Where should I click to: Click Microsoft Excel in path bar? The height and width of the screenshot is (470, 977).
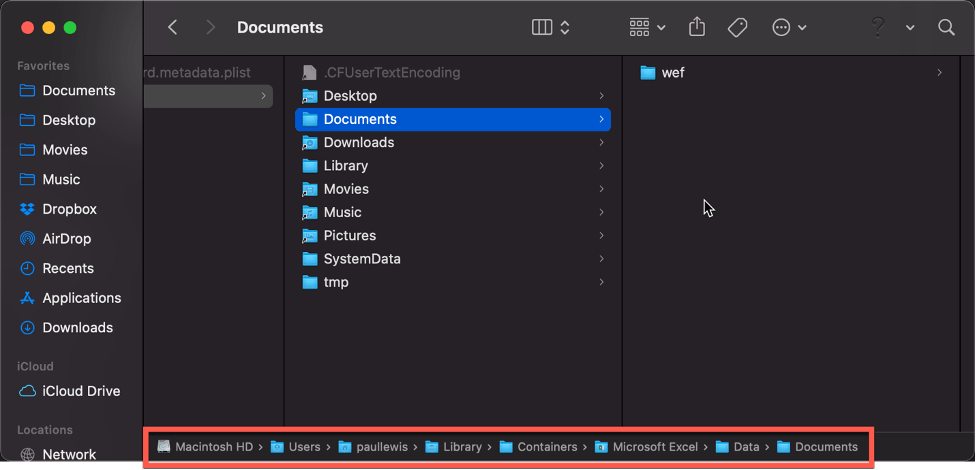(x=654, y=447)
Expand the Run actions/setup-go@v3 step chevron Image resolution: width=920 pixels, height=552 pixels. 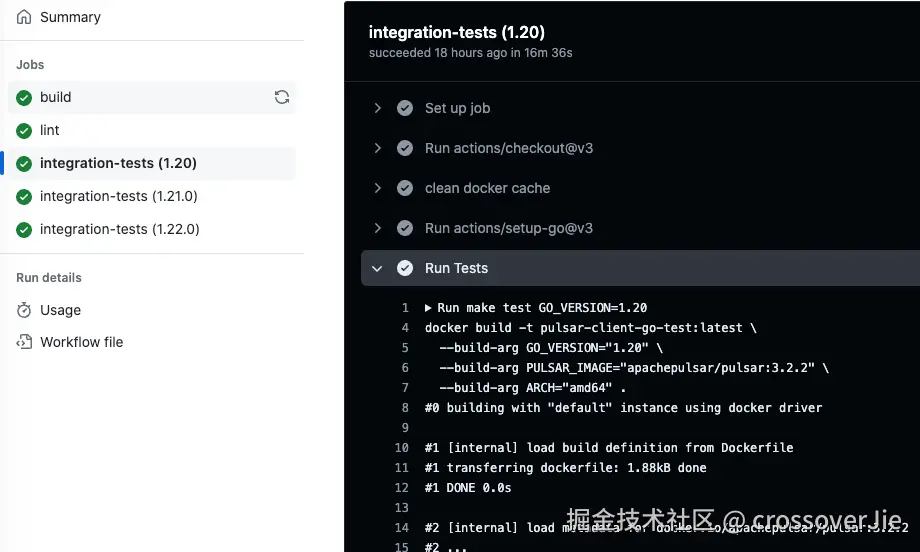pos(377,228)
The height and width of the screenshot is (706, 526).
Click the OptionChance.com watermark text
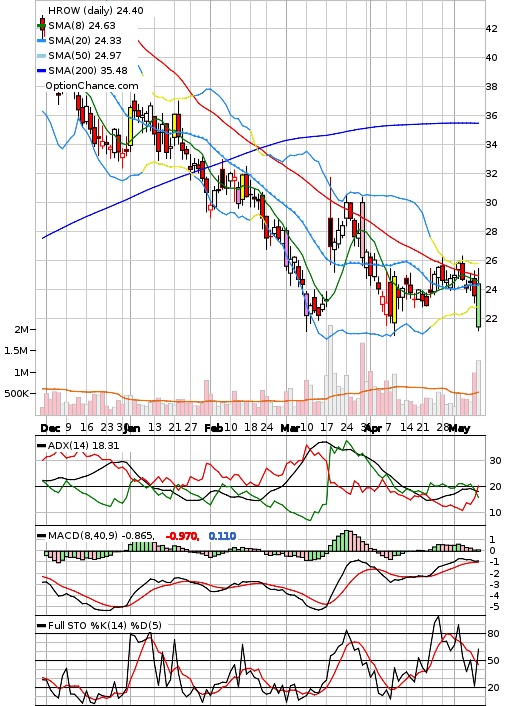point(92,86)
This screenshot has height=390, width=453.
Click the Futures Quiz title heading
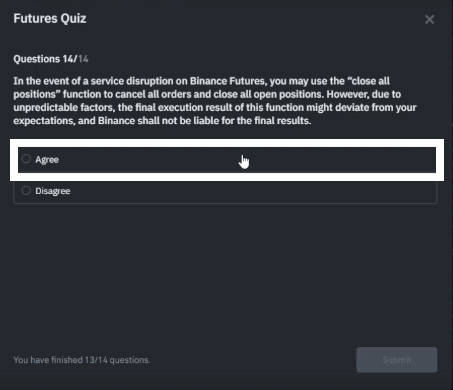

────

— ACTIVITY —
Drop the pictures, then write out only the lines running from the one containing "The height and width of the screenshot is (706, 526)." through the last line above, both included, exactly.

— REPLY TO THE TASK —
The height and width of the screenshot is (706, 526).
Click the OptionChance.com watermark text
point(92,86)
This screenshot has height=390, width=453.
Click the Futures Quiz title heading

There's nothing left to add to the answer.